A widespread and the earliest vegetation reconstruction method is the phytosociological approach (e.g., Heer 1855, Saporta & Marion 1878, Saporta 1881, Kirchheimer 1957). In this syntaxonomical concept, palaeoabiotic factors (e.g., substrate and trophy characters, groundwater table, salinity, etc.) are also considered to different degrees. In this method, several palaeophytocenological markers are usually selected based on their abundance, physiognomical and taxonomical characte; on this basis the defined palaeovegetation units (including their nearest living relatives (NLRs) environmental datasets) have been correlated to suitable extant vegetation units and/or subunits. Mai (1995, p. 498-603) presented most of the published vegetation types and their synonyms, thus providing a detailed overview of zonal and azonal phytosociological units in current use for the Paleogene and Neogene of Europe. In contrast, the IPR-vegetation analysis is designed to indicate major zonal vegetation types, i.e., BLDF, MMF, BLEF, etc. that are reflected in fossil assemblages. The analysis does not consider abundances of taxa and abiotic factors are not differentiated beyond the discrimination of zonal versus azonal taxa.
Another common method that can help to interpret the structure of an ancient plant cover is a geoelement analysis. This approach has been methodologically derived from a phytogeographical approach and has been used to evaluate and show the migration and extinction of fossil taxa in the Paleogene and Neogene (e.g., Unger 1847, Heer 1855, 1859; Ettingshausen 1851, 1869, 1885; Mai 1995, Kvaček et al. 2011). This method analyses the habitat ranges of the most similar relatives (MSRs) analogues of fossil taxa and clusters them into several defined element groups and/or subgroups, such as tropical-subtropical elements (A), holarctic elements (B) and others (C) (sensu Mai 1995, p. 239-240). The proportion of the defined geoelements/groups can indicate a general vegetation character of fossil assemblages based on the representation of the most abundant geoelement group. Kvaček et al. (2011) noted an almost identical percentage proportion of the geoelement groups A and B (36 % vs. 59%) and percentages of the BLE and BLD components (35% vs. 52 %) sensu the IPR-vegetation analysis in the mastixioid flora of Arjuzanx (France). This fact can be simply explained by a similar methodological background of both methods: (1) to some degree corresponding taxonomic-physiognomic definitions of the geoelements A and B and the BLE and BLD components in the IPR-vegetation analysis and (2) the quantitative analysis.
Both the phytosociological approach and the geoelement analysis are weakly empirical methods, whereas the IPR-vegetation analysis includes botanical, sociological, and ecological input/information as well as quantitative evaluation.

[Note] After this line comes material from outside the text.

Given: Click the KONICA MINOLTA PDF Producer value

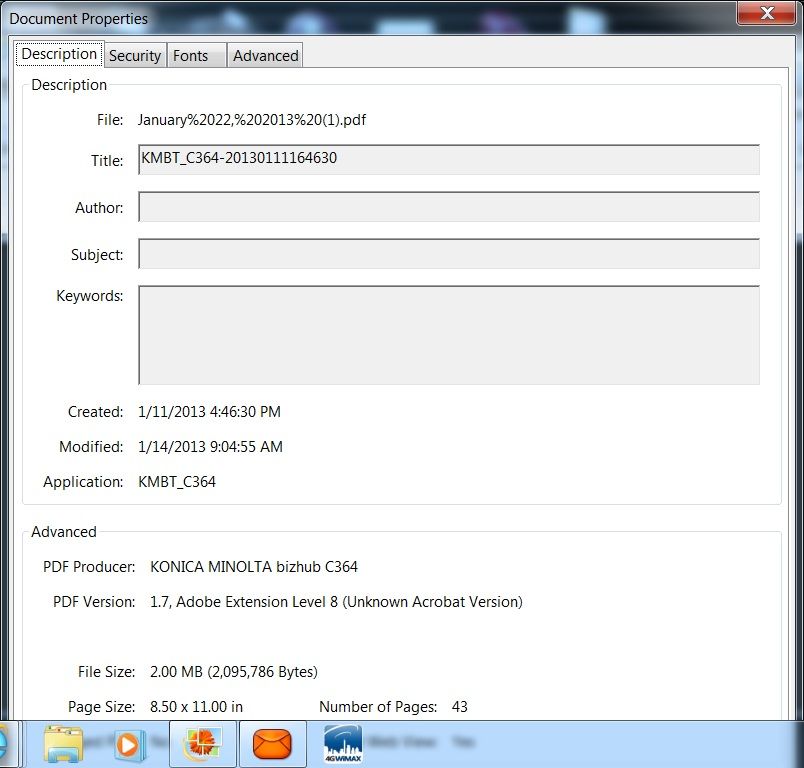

A relatively new method is the “reconstruction of vegetation transects” developed by Bertini & Martinetto (2008, 2011). It was first applied on selected Messinian to Piacenzian floras from North and Central Italy. This method also evaluates an integrated fossil plant record and distinguishes physiognomic-taxonomic scoring parameters that are similar to the IPR-vegetation analysis such as azonal, zonal, extrazonal habitats, leaf type categories, growth forms. In addition, and differing from the latter analysis, it includes pollination types (Bertini & Martinetto. 2011, tables 2, 3). As opposed to the IPR-vegetation analysis, this new method considers “representative taxa” defined by their appropriately weighted abundance-percentage datasets. By incorporating the abundance factor into reconstructions of the fossil plant cover (which also reflects standard geobotanical methods), it can help to more closely and reliably correlate hypothetical fossil azonal and zonal vegetation types to suitable living vegetation units. As mentioned above, the IPR-vegetation analysis excludes taxa abundances because they are usually strongly biased because taphonomic factors differ strongly among the organ assemblages (leaves versus fruits and seeds versus pollen) (Kovar-Eder et al. 2008, p. 109). The application of the IPR-vegetation analysis on empirically (botanically) defined modern vegetation units from SE China and Japan, including the cluster analysis of the results, have proved that no significant differences exist between empirically defined vegetation types that consider abundances and the predicted vegetation types by the IPR-vegetation analysis (Teodoridis et al. in press).
Martinetto & Vassio (2010) recently developed a special quantitative vegetation reconstruction method called the “Plant Community Scenarios” focusing only on carpo-deposits (sensu Gee 2005). This method makes use of the CENOFITA 1.2 database (Martinetto & Vassio 2010). It has been introduced and tested for the flora of Ca’ Viettone, Italy. As the “reconstruction of vegetation transects” method, several scoring groups are applied such as different leaf type categories, plant habitus and ecology. Contrary to all the other methods, this one includes tentative corrections for taphonomical biases induced by different size and production rates of plant parts (Martinetto & Vassio 2010, tables 2, 3).